{ buenos días y buena suerte }

Berlusconiana

José Miguel Giráldez

José Miguel Giráldez

LA MUERTE DE Berlusconi nos sorprendió en la mañana. De edad avanzada y con sus achaques, el político, empresario, etcétera, no es de esas personas que esperas que vayan a aparecer en los obituarios. Berlusconi estaba acostumbrado a vivir al máximo, a estar en todas partes o, en su lugar, a mandar recado, y su desaparición, en medio de una Italia que quizás empieza a buscarse a sí misma en esta bruma del siglo XXI, causa un raro estupor. En realidad, podría decirse que era un político ya en los márgenes, pero él no aceptaba la desaparición ni la marginalidad, habiendo sido, como fue, el perejil de no pocas salsas. Y, tantas veces, la salsa misma.

Los perfiles que, cuando esto escribo, ya han aparecido, también las tertulias de la mañana, han simultaneado la crítica al magnate con una denominación que, en tierra renacentista, tiene mucho sentido: arquitecto de la nueva Italia. Otra cosa es de qué arquitectura hablamos. El impacto de la muerte atronó ayer los más altos salones de la política, por ese aire mítico del que se había investido. Político, negociador, quizás juerguista empedernido, pero, sobre todo, deseoso de lograr la piedra filosofal, a falta de afeites y cosméticos que vienen de los viejos herbolarios y que no acaban de funcionar del todo.
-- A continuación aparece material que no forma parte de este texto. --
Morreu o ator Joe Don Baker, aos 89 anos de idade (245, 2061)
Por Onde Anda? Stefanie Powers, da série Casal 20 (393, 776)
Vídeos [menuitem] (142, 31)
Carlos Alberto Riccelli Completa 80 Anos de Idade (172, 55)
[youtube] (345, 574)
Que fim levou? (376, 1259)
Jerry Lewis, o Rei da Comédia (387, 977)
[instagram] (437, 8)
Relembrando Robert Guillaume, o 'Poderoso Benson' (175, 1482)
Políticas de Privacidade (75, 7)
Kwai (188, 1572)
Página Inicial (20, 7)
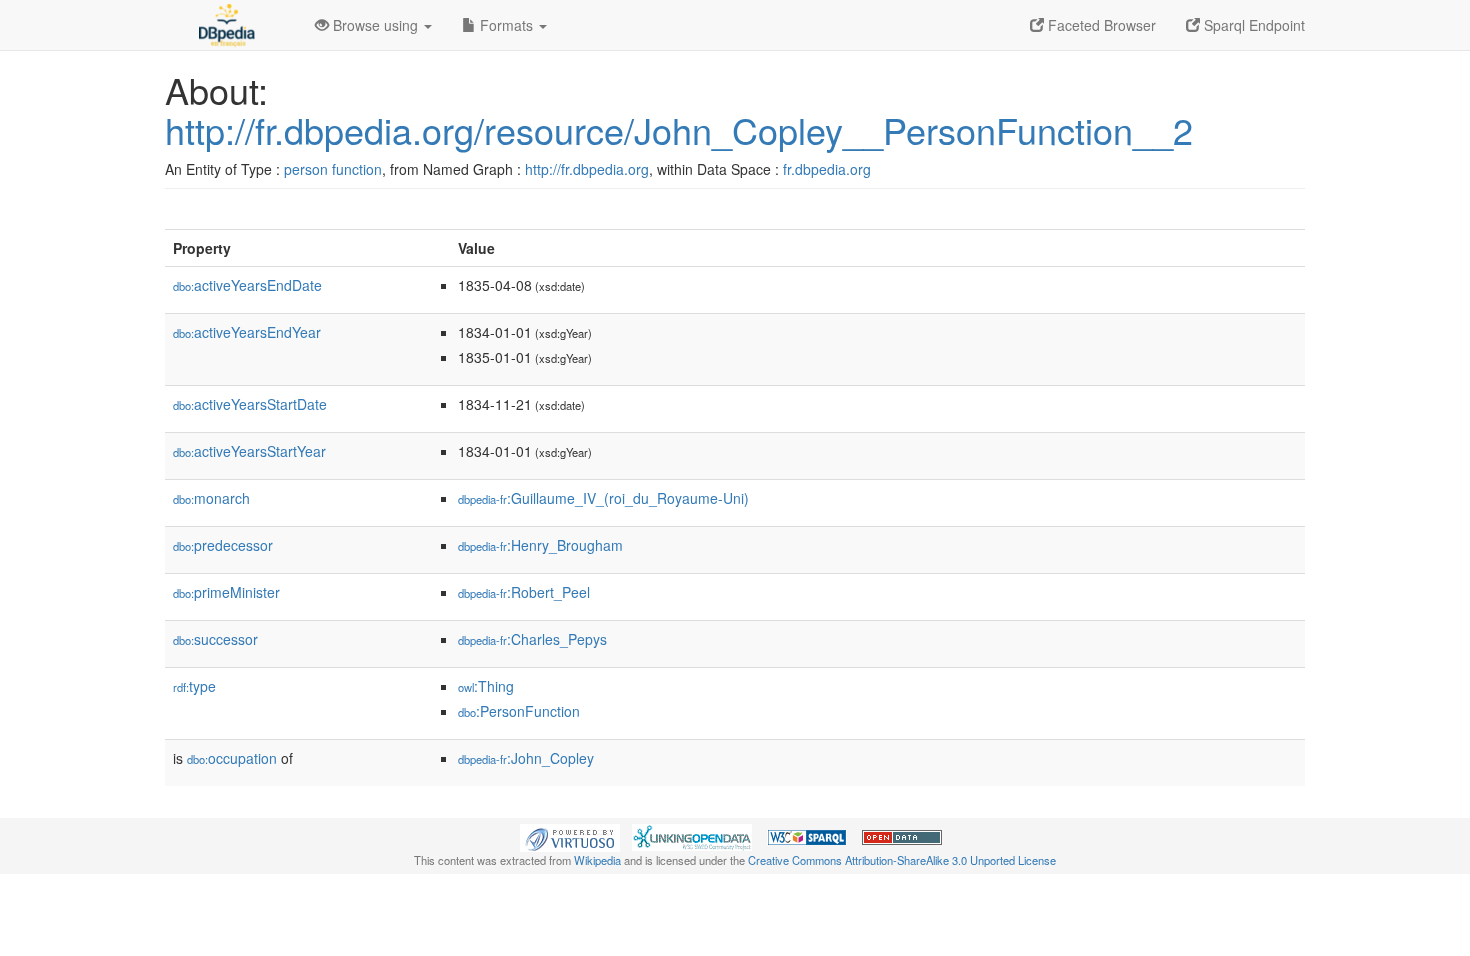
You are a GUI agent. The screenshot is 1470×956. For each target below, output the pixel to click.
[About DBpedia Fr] (225, 25)
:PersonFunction (519, 711)
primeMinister (226, 592)
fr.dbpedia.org (827, 169)
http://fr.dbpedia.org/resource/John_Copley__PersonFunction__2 (679, 129)
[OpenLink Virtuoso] (570, 836)
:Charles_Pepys (532, 639)
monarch (211, 498)
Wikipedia (597, 860)
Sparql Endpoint (1252, 25)
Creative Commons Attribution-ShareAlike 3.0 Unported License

Porque Berlusconi, puede decirse, tenía ese lado de la Roma clásica, en el que los emperadores también soñaban con la inmortalidad. Él la pretendió siempre, rejuveneciéndose en sus relaciones personales, buscando el poder allá donde pudiera haberlo, convencido quizás de que sólo así podría eternizarse. Y en cierto modo lo consiguió, al menos para los rivales políticos: tres veces primer ministro en el corazón de occidente, en el corazón de la civilización, por ejemplo, y algunas menudencias más, dicho sea con ironía. Como quien no se baja de la bicicleta para no caerse, así acabo funcionando Berlusconi. Ni un momento de tregua, sólo sonrisa y poder.

No deja de tener sentido que Berlusconi, que presidió varias cosas y utilizó siempre una receta que consistía en mezclar poder, deporte y televisión, sea reconocido como el inventor del moderno populismo. No es algo nuevo lo que hizo. En tono menor, Jesús Gil fue un abanderado de esos mismos ingredientes en otro tipo de España. Pero Berlusconi mejoró cualquier receta. Aún lo recuerdan poniendo cuernos a los líderes de medio mundo en las fotos oficiales. Travieso pero astuto, jugaba en unos límites que siempre resumía con una verborrea fácil y amable, salvo en raras ocasiones. Amasado el imperio, comprendió que, en aquellas conversaciones con la gente, cuando vendía pisos a domicilio como si fueran enciclopedias, estaba la verdadera filosofía triunfadora. Era un magnate, el poder venía a visitarlo, él mismo lo construyó a su lado con dedicación y mimo, pero hizo que su producto político, como el televisivo, se moviera siempre en aquella cercanía de los rellanos, en la proximidad doméstica y vecinal donde están los verdaderos compradores. Los convenció. Una receta básica con la que logró el éxito.

Se dice que Trump se mira en su espejo. Y algo habrá. Aunque Trump tiene espejos propios. Carreras paralelas, similares en tantas cosas, como se ve, con esa misma pulsión por el dominio del relato, y, supongo, con ese mismo deseo de poder infinito. Hoy lloverán los obituarios por el hombre que, para perplejidad de muchos, controló las altas esferas de un país fundamental para entender la historia de Europa. Y del mundo. Y, según los que lo conocieron, no lo hizo precisamente desde la sutileza ni desde el esplendor renacentista. Fue otro tipo de esplendor el suyo, otro tipo de brillo, que tal vez resulte ya demasiado antiguo. Se va tras muchos años en primer plano, y aunque ahora ya vivía días de decadencia, porque la edad obliga a pesar de su lucha por la inmortalidad, una decadencia que incluye su creación política, Forza Italia, deja una herencia que algunos juzgan peligrosa: el ascenso de Meloni, que fue su ministra, como quien planta una última semilla del fruto populista que tanto cultivó.